◆ Text
• • • • •

# Headlamp polishing



## Penquin (Oct 15, 2007)

Some time ago, a thread was posted about headlamp polishing and one member was waiting fora magic gizmo to be delivered…..

What was it, how well did it work and all sorts of similar questions.

Can anyone help please ? Our MH headlamps need polishing to remove the discoloured that seems common on these plastic surface, it was pointed out on our last MoT equivalent…….

Can anyone help me over what works to do this job ? I see to remember wet and dry, but very fine and buffing….

But my memory may be bluffing me !

Over to you knowledgable lot….


----------



## bilbaoman (Jun 17, 2016)

Turtle Wax rubbing compound or if not to bad toothpaste then polish with wax


----------



## GMJ (Jun 24, 2014)

It was Kev. He ordered a rotary polisher from Ebay I think, for a very good price.

C'mon old man - have you tried it yet??


----------



## eurajohn (May 9, 2005)

Recently did mine, best to remove from van as it is messy, although if you mask up around them should be OK.
Start off by wet sanding with some 800 grit wet or dry paper, keep to straight strokes and use a soft pad and not finger tips, once the lens looks to be an all over opaque white after being washed off with clean water, ideally using a power polisher (if rotary more care required than if orbital) start with a medium grade cutting compound and then progressively moving to less abrasive compounds until finishing with some very fine polishing compound.

• • • • •

◆ Provided records
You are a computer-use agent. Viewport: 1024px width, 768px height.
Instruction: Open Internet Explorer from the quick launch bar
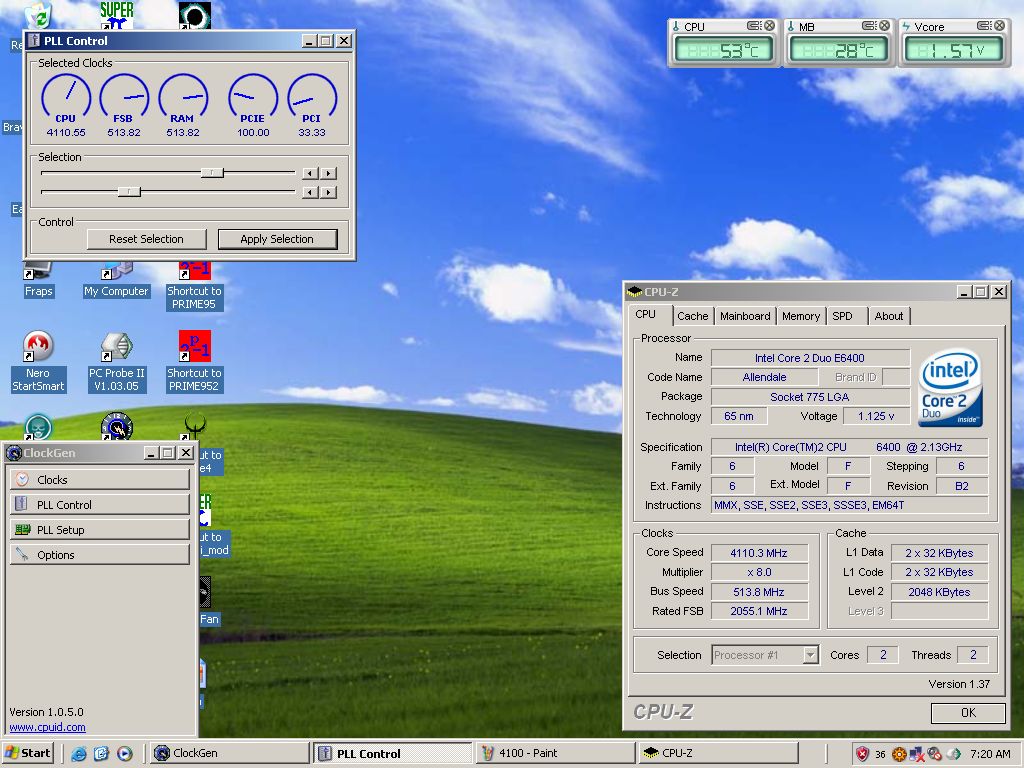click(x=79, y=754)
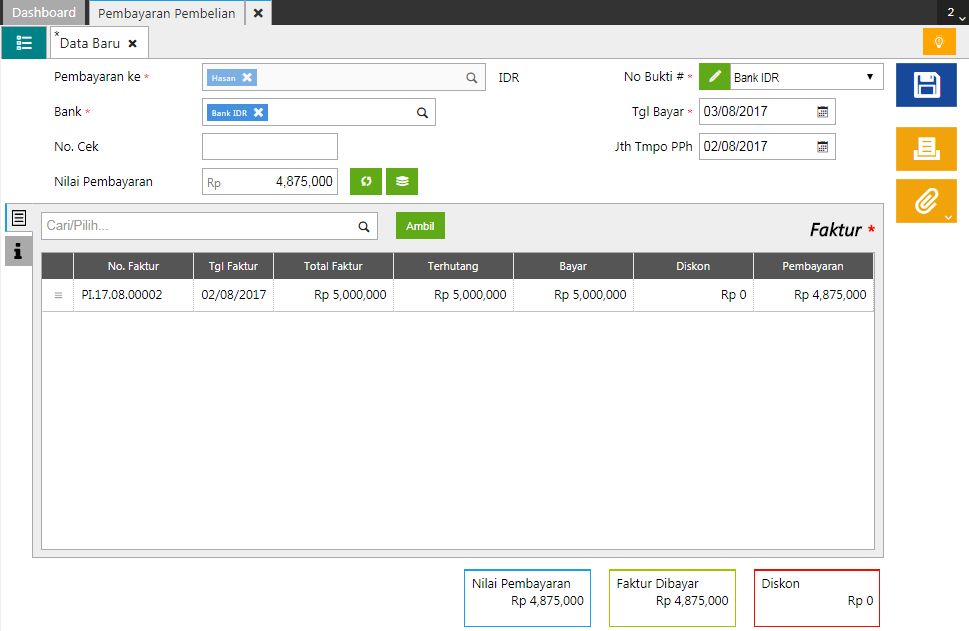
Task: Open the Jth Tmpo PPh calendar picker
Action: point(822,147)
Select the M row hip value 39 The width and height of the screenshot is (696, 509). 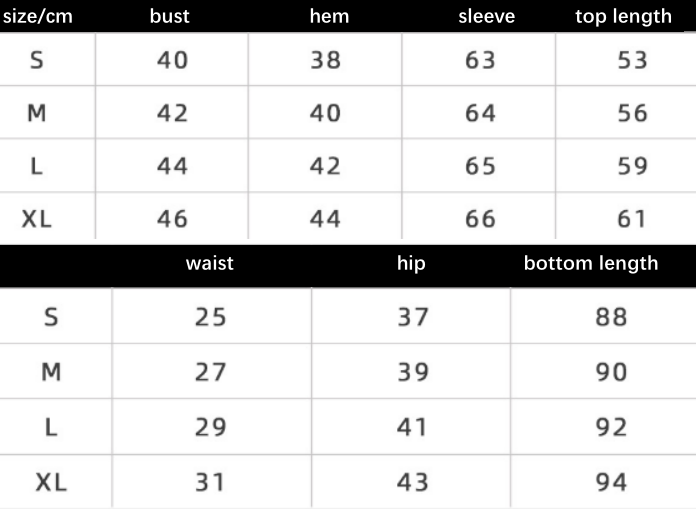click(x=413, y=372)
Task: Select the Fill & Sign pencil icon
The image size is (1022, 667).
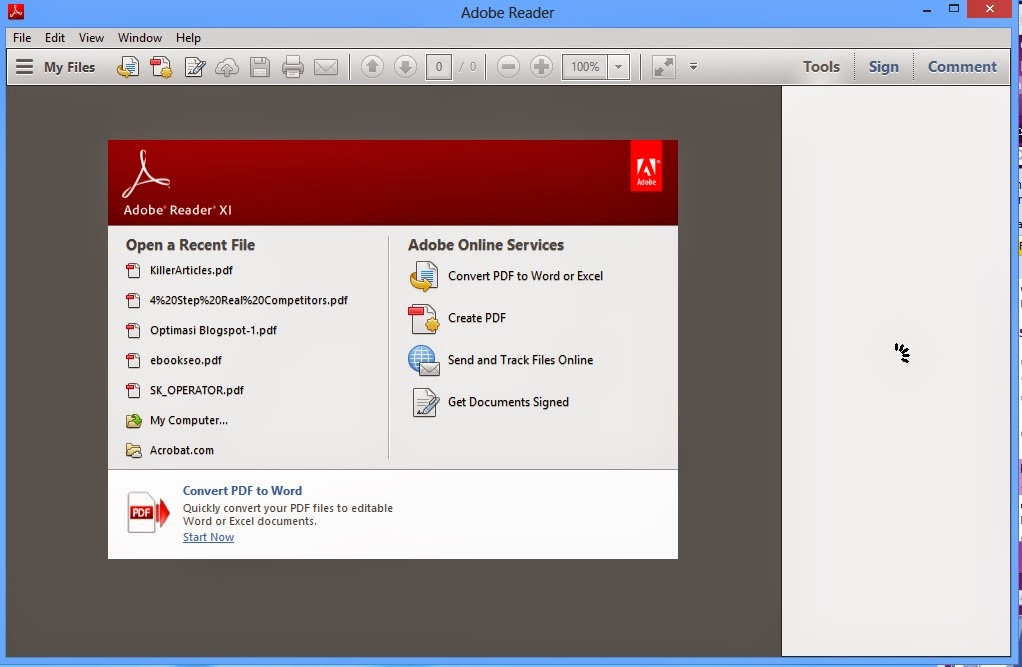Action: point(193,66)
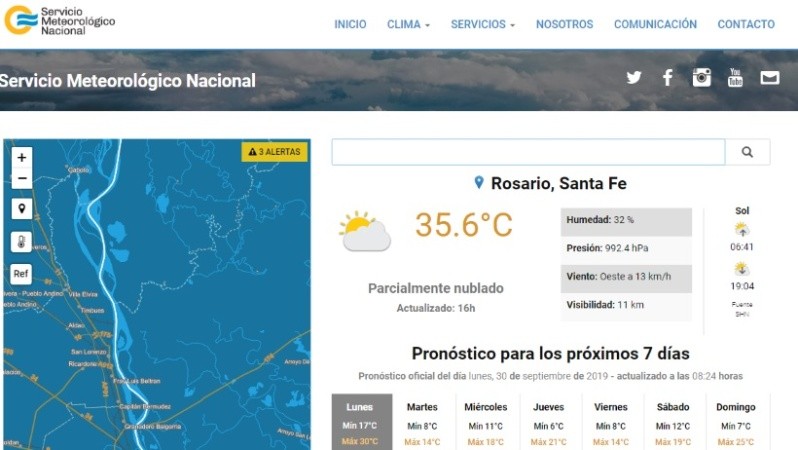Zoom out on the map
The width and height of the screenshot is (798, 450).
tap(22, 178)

• • • • •

◆ Problems to work on
1. In the headlamp polishing thread, what grit of wet or dry paper does eurajohn start sanding with?
2. Rewrite the part of the headlamp polishing thread starting at "What was it, how" and ending at "you knowledgable lot….", with "memory" changed to "recollection".

◆ Solutions
1. 800 grit.

2.
What was it, how well did it work and all sorts of similar questions.

Can anyone help please ? Our MH headlamps need polishing to remove the discoloured that seems common on these plastic surface, it was pointed out on our last MoT equivalent…….

Can anyone help me over what works to do this job ? I see to remember wet and dry, but very fine and buffing….

But my recollection may be bluffing me !

Over to you knowledgable lot….